Elizabeth dönemindeki halk yıldızların ve gezegenlerin etkilerine inanırdı. Astroloji sadece sarayda değil halkın arasında da oldukça popülerdi. Tutulmalar ve dolunaylar gibi yaklaşan göksel olayları listeleyen, hava raporu ve o yıl nasıl tarım yapılması gerektiğine dair tavsiyeler veren takvimleri (“Kehanetler” diye de adlandırılır) satın alırlar ve en son astrolojik öngörüleri takip ederlerdi. Bir Yaz Gecesi Rüyası oyununda, Bottom ve oyuncu arkadaşları, performanları için en uygun günü seçmeye çalışırken, Bottom bir takvim ister: “Bir takvim…Bir takvim bulun hemen!

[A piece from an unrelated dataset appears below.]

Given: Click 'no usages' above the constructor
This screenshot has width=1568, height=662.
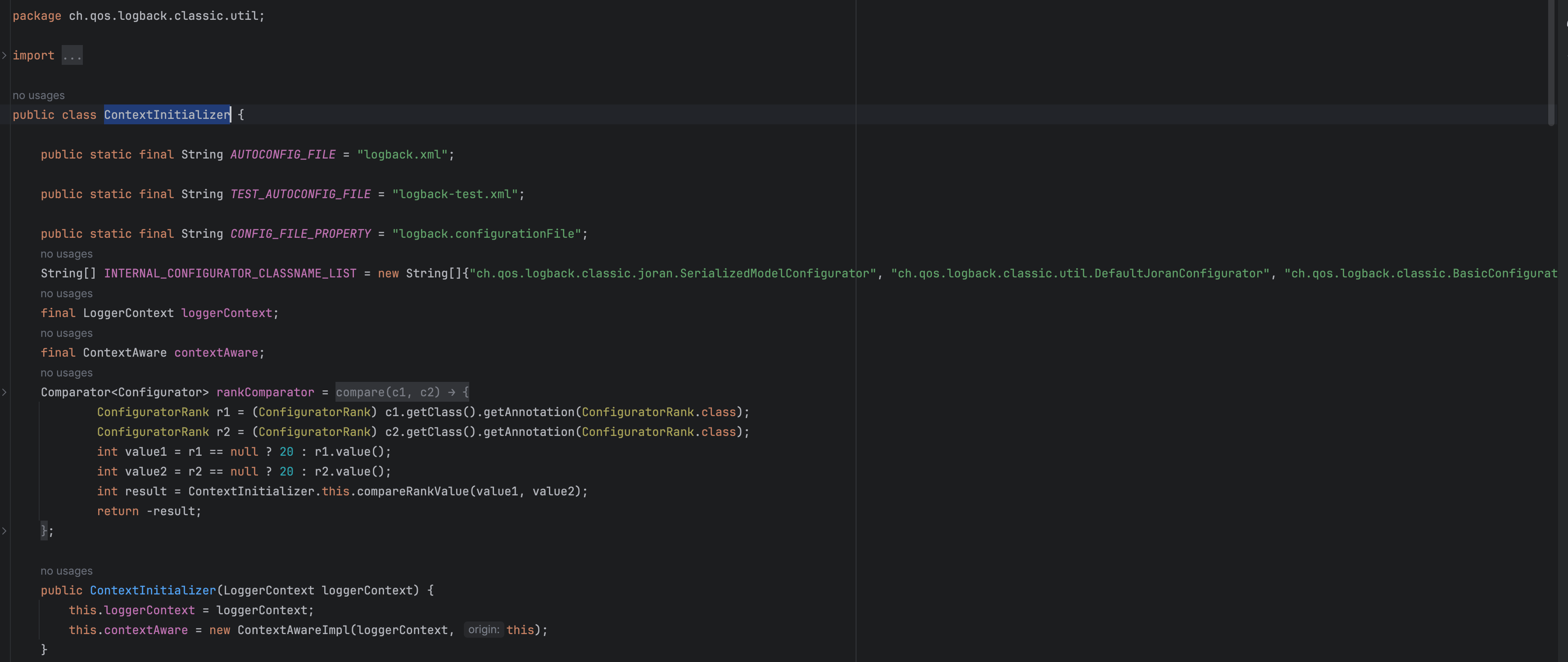Looking at the screenshot, I should point(66,571).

Takvime bakın, ay ışığı olacak mıymış, bulun ay ışığını!” (3.1.47) [1]

Shakespeare eserlerinde açı, kavuşum, takımyıldızı, tutulma, ay düğümü, orb, kuyrukluyıldız, geri hareket, başucu noktası gibi birçok astrolojik ve astronomik terim kullanmıştır. Gökyüzünün insanlarla bağlantılı olduğu görüşünü destekler nitelikte yazmıştır. Yarattığı birçok karakterin eylemi,  yıldızlar ve gezegenler tarafından ya desteklenir ya da engellenir ve felaketlerin sorumlusu ise olumsuz astrolojik konfigürasyonlardır. Onikinci Gece’de Sebastian gemi kazası geçirir ve yıldızların ona karşı olduğunu düşünür. Arkadaşı Antonio’ya onu bırakması için yalvarır:

Antonio: Biraz daha kalmaz mısınız? Bari sizinle birlikte gelseydim.

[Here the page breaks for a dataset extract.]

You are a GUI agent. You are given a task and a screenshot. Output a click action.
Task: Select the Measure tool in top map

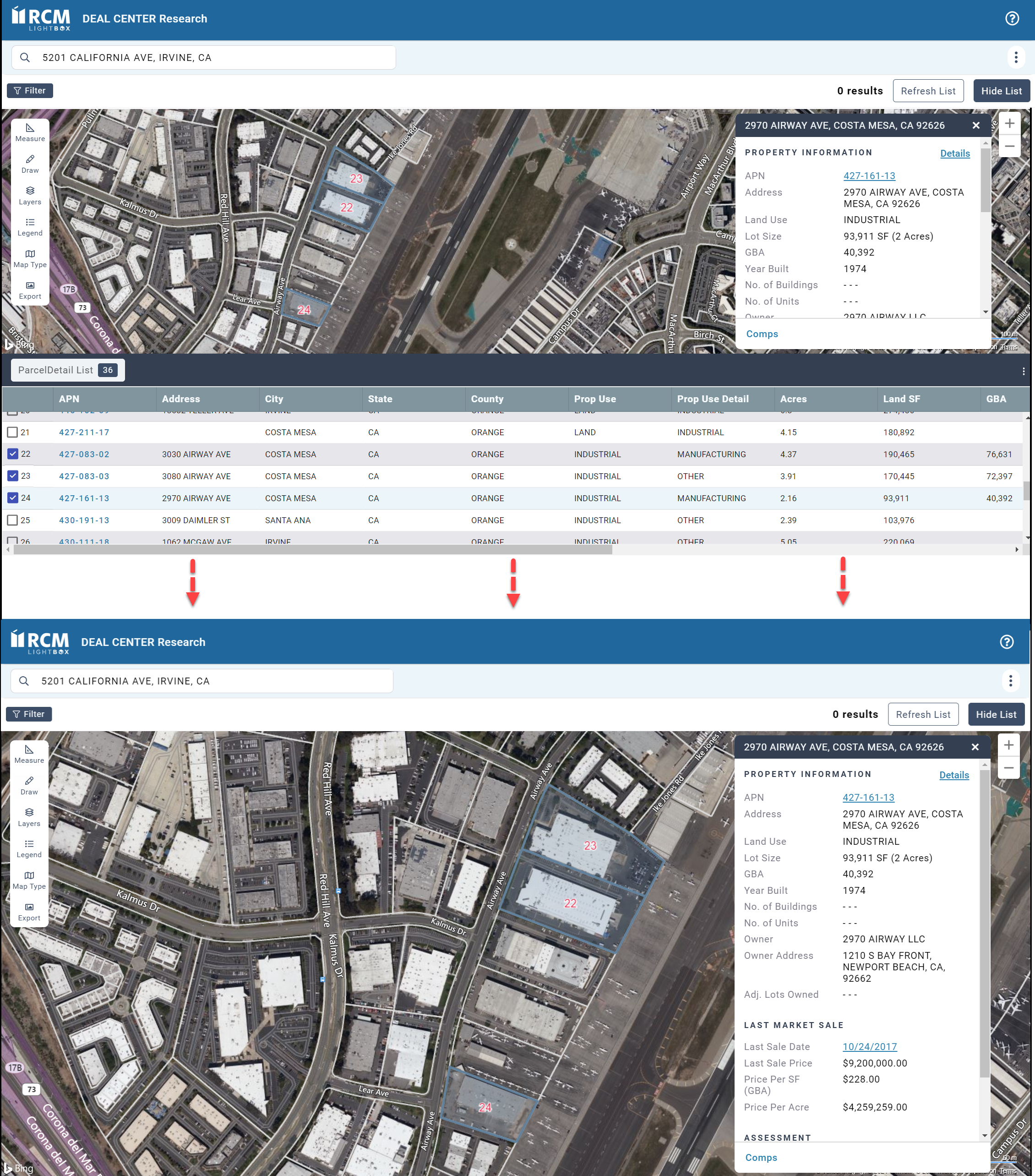pos(30,132)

Sebastian: Sabrınıza sığınarak söyleyeyim, hayır. Şu sıralar, yıldızlarım üzerimde kara kara ışıldıyorlar; kara yazgım belki size de bulaşabilir.  – (2.1.1-5) [2]

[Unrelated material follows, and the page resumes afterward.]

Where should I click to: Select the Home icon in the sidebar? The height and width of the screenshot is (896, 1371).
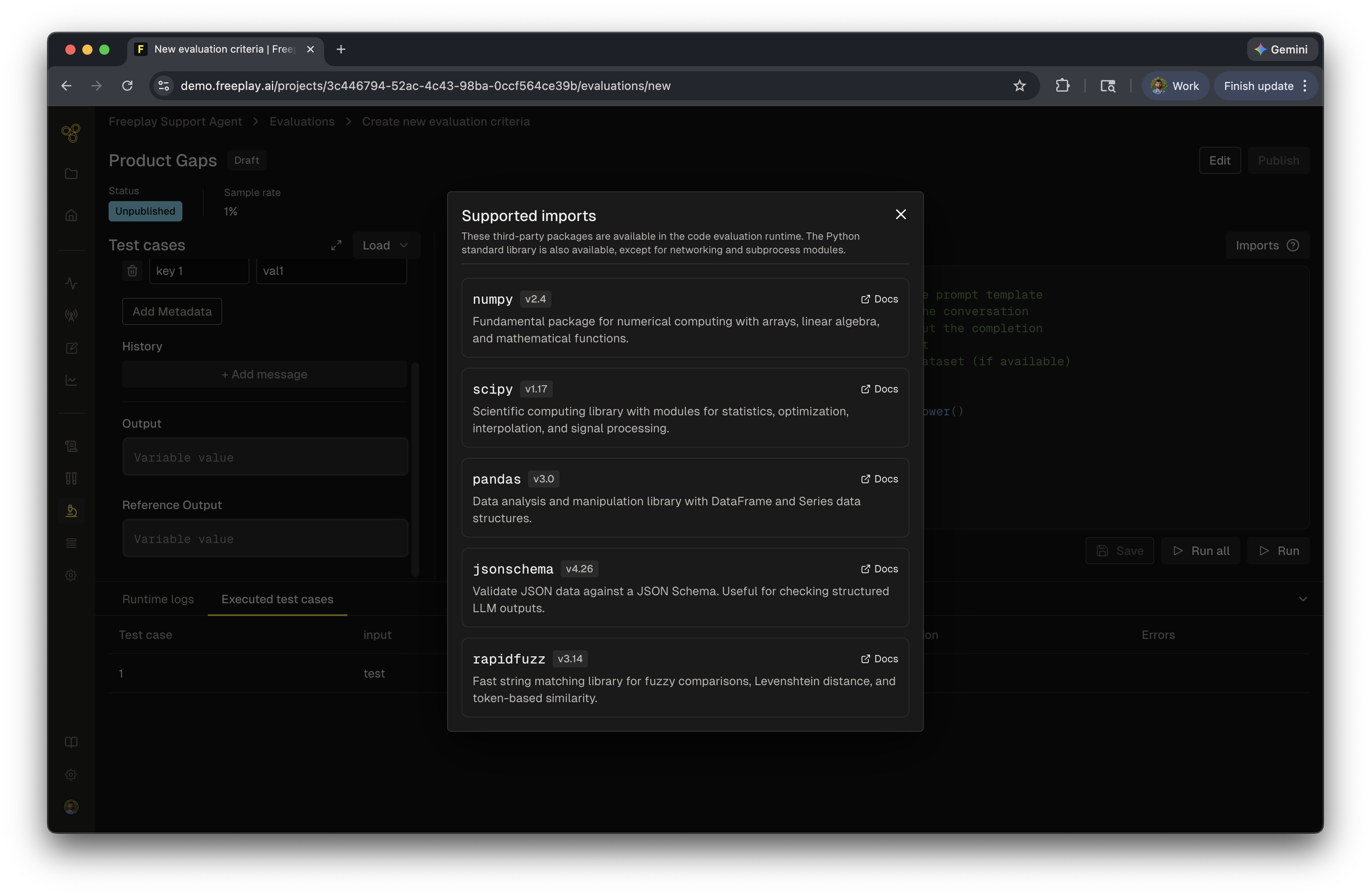point(71,214)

Elizabeth dönemi seyircisi Merkür’ün yalanları ve hırsızlığı, Ay’ın duyguları, beslemeyi ve büyütmeyi, Mars’ın askerleri temsil ettiğini, Satürn’ün uğursuz ve Jüpiter’in ise uğurlu olduğunu biliyordu. IV. Henry oyununun ikinci bölümünde Prince Hal, fahişe Doll Tearsheet ve Falstaff arasındaki bir öpücüğü tarif etmek için kavuşum terimini kullanır. “Bu yıl Satürn ve Venüs kavuşumda! Takvim bunun için ne diyor?” (2.4.269-70) [3] Burada Doll bir fahişe olarak Venüs ile; Fallstaff ise yaşlılığı temsil eden gezegen Satürn ile bağlantılıdır.  Antony ve Cleopatra oyununda, Sezar “insanların Jüpiter’i” olarak çağrıldığında, Shakespeare’in seyircisi bu ifadeyle Sezar’ın asaletinden, diğer bir deyişle onun karakterine has özelliklerden bahsedildiğini anlardı. (3.2.9) [4]

Kral Lear oyununda Shakespeare, Büyük Ayı gibi bazı takımyıldızlarından ve Ejderha’nın Kuyruğu’ndan (Güney Ay Düğümü) bahseder. Gloucester Kontu’nun gayri-meşru oğlu ve oyundaki baş antagonist (karşıt kişi/baş düşman) Edmund şöyle konuşur:

“Babam annemle Ejderha’nın Kuyruğu altında birleşmiş,

Ben de Büyük Ayı’nın altında doğmuşum,

Huyum da ondan kaba saba ve şehvetli olmuş! Saçma!

Ben piç olarak ana rahmine düşerken,

En saf yıldız göklerde parlasaydı bile, ben neysem o olurdum yine!”  (1.2.139-144) [5]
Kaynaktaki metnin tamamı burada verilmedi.